Exercise requirements ::
Retype part of the passage on the family week in Colorado below. Begin at "Perhaps it is" and stop after "more of this.".

Passage to read ::
######

Now I’m a little less sure. This summer, the month after the trip with my husband’s family, we traveled to meet my parents, grandparents, aunt, uncle, and cousins in Colorado. We stayed in a handful of units in the same condominium, and most of us were together for a full week. My kids got to meet their baby cousin, and they asked for her every morning as soon as they woke up. They enlisted family members for games of Candy Land and jumps on the wobbling bridge at the playground. They finally got everyone’s name straight after years of knowing some largely from photos. I watched my little one hold my 28-year-old cousin’s hand to cross a stream and my older one inspecting maps with my 86-year-old grandfather.
Perhaps it is simply vacation I’m romanticizing, or having more grown-ups around to entertain my kids, but I don’t think so. One day, as my younger son and I walked down the road, he told me he really likes our family. Several times, I looked over at my kids playing with my relatives, their relatives, forming their own bonds, and felt something that I rarely feel about being with other people: longing, the desire for more of this.

######

Stored records
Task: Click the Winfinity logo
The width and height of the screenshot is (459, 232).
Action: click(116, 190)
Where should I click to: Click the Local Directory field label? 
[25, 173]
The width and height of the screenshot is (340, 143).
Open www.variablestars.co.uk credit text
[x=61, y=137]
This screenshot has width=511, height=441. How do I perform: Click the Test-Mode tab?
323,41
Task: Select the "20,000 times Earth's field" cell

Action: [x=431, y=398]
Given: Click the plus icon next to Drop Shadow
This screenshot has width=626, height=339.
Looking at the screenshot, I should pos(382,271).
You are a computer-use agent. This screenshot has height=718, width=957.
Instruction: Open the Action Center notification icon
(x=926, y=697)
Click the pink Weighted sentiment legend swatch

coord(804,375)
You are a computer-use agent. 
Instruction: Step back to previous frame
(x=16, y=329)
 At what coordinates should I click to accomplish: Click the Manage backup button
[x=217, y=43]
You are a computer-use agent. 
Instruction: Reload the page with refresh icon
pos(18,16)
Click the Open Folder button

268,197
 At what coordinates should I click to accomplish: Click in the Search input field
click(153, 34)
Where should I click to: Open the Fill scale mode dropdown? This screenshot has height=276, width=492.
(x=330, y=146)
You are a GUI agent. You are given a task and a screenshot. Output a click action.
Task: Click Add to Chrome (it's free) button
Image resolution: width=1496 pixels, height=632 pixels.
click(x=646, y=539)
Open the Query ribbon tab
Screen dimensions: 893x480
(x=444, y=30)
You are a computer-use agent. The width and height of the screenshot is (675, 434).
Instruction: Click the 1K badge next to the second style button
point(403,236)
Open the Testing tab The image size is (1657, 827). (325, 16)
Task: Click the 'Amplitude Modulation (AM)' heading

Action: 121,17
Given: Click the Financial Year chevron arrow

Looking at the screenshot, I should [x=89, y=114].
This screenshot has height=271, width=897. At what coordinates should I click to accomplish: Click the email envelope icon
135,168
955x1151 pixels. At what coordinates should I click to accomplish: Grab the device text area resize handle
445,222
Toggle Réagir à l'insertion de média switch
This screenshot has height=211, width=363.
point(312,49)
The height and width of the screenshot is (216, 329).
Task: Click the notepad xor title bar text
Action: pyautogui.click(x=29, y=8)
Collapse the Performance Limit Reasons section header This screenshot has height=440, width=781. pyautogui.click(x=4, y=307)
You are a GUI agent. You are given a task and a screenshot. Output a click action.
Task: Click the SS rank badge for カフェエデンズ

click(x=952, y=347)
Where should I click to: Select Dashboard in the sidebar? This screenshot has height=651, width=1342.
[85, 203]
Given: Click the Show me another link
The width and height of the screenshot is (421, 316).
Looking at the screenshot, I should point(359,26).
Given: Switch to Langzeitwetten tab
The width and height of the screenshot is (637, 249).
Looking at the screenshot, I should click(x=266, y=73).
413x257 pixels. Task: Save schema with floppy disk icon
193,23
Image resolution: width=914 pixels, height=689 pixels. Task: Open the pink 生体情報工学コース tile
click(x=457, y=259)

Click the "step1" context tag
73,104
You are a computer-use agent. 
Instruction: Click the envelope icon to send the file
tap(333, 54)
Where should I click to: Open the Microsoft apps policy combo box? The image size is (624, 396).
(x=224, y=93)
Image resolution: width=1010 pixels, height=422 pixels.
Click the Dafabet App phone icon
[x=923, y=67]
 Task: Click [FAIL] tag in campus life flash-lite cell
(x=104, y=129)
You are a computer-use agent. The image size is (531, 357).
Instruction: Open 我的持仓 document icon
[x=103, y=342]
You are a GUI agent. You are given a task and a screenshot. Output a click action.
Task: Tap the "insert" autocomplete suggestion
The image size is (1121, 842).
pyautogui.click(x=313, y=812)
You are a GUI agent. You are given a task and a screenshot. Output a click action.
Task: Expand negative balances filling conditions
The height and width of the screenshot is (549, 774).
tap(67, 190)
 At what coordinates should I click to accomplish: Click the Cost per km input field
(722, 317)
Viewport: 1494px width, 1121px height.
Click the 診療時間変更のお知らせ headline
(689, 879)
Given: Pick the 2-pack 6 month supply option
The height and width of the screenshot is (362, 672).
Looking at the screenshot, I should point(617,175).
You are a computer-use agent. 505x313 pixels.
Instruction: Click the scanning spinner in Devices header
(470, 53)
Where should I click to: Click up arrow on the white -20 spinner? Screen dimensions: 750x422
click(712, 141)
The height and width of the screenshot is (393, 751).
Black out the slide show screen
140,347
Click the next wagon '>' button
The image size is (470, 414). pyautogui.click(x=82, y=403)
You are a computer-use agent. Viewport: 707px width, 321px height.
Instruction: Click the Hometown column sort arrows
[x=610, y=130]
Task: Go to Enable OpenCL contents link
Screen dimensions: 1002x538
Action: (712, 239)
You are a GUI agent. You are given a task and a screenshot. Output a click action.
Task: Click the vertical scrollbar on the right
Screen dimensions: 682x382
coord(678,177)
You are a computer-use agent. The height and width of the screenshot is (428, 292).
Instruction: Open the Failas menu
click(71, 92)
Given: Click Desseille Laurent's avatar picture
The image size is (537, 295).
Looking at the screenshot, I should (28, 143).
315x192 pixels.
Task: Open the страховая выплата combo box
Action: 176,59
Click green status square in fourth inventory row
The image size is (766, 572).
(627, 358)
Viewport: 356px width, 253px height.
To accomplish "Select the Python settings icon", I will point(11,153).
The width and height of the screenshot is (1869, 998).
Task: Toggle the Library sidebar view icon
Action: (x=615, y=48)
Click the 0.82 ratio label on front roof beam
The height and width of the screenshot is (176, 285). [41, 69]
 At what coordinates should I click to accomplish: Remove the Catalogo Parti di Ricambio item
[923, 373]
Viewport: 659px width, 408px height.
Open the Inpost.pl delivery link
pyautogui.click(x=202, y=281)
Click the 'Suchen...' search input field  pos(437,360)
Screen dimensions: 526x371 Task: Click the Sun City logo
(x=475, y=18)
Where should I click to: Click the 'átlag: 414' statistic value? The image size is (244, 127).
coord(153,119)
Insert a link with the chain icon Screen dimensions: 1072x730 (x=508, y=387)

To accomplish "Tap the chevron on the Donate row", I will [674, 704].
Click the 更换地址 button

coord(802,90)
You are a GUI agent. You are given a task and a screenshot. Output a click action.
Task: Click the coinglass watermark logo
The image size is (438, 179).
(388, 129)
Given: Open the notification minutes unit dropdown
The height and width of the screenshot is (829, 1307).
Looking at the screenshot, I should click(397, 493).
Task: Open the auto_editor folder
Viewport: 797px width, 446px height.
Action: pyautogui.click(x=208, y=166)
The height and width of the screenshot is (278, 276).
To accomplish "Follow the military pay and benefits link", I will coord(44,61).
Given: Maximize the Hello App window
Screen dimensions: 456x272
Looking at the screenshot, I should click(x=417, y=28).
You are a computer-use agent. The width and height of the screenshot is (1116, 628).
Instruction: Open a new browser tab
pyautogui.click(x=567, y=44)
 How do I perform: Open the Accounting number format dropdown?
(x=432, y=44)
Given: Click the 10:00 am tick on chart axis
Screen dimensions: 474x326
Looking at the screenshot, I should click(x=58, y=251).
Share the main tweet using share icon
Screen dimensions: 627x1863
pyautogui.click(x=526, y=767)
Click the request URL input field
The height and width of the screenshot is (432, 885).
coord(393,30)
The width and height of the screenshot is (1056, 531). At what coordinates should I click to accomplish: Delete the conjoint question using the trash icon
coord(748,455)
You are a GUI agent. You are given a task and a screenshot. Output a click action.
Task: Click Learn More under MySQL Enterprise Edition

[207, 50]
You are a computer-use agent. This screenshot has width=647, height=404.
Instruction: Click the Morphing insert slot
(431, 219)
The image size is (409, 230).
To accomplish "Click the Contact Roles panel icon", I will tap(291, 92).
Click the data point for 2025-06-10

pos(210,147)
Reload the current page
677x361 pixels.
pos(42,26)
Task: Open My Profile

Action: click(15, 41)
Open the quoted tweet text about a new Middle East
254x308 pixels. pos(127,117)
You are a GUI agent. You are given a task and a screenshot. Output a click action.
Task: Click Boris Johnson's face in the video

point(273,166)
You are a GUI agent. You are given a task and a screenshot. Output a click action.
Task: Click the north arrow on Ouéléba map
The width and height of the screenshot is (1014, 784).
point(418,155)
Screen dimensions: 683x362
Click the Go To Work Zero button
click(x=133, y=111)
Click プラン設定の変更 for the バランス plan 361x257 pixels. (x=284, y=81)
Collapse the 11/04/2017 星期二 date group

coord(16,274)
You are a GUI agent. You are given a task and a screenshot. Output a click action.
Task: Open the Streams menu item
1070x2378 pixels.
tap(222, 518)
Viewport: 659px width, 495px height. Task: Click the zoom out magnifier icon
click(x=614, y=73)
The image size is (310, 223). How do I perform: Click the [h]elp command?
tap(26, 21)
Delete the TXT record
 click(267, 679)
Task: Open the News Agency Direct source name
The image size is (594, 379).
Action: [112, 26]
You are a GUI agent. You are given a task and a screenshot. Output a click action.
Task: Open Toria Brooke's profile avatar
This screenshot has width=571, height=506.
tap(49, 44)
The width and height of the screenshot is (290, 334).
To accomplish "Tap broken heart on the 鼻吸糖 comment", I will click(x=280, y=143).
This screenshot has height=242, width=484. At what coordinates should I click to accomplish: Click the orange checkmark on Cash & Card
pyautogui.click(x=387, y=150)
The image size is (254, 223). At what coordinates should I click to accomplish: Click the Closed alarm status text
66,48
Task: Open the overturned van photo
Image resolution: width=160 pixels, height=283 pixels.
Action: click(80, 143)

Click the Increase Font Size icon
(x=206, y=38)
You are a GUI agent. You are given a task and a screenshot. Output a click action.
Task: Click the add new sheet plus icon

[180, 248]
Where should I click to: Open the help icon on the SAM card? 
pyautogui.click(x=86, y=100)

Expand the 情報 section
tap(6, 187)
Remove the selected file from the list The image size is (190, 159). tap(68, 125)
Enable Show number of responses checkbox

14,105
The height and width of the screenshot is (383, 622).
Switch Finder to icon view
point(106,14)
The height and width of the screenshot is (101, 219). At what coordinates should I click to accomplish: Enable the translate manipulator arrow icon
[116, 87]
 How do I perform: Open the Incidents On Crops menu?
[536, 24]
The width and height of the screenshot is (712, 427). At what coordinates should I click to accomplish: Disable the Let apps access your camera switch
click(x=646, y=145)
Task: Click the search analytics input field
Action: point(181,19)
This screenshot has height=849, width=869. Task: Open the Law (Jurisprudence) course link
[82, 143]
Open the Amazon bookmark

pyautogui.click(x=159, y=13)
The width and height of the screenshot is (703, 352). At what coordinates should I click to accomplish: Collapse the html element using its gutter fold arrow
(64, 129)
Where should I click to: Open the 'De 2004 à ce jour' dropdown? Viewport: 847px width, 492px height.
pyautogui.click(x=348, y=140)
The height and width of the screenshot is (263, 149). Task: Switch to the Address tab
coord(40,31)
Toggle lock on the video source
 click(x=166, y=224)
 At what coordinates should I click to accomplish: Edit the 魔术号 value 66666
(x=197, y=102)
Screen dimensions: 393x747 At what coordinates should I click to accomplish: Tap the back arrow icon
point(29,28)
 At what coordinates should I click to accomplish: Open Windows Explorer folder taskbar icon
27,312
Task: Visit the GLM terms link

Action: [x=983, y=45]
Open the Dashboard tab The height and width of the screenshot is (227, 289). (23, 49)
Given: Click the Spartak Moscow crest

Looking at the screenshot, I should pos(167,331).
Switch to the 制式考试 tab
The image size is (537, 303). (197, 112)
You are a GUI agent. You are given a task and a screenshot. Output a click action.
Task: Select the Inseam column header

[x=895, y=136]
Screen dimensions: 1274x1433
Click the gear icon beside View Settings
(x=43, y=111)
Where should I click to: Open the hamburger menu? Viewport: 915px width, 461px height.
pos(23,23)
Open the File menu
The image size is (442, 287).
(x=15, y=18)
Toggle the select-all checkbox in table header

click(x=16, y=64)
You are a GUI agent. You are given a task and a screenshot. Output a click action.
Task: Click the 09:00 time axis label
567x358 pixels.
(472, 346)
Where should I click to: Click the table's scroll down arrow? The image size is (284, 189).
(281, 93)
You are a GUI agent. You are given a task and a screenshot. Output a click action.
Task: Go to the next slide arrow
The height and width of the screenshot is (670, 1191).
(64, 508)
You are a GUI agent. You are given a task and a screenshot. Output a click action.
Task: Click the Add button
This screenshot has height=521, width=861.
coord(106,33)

######

Expected answer ::
Perhaps it is simply vacation I’m romanticizing, or having more grown-ups around to entertain my kids, but I don’t think so. One day, as my younger son and I walked down the road, he told me he really likes our family. Several times, I looked over at my kids playing with my relatives, their relatives, forming their own bonds, and felt something that I rarely feel about being with other people: longing, the desire for more of this.